Task to carry out → Count the lines in the items below that contain the word "Select" and reply with that number alone.

Records supplied →
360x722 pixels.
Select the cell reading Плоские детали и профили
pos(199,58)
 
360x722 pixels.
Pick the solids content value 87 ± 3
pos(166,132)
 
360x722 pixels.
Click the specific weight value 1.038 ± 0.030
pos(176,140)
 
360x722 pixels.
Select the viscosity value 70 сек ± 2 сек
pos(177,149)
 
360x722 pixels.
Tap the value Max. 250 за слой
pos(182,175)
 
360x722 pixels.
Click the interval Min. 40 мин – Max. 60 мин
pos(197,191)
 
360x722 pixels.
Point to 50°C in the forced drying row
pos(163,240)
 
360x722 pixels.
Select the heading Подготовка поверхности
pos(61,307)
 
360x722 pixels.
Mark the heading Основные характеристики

Expected answer → 3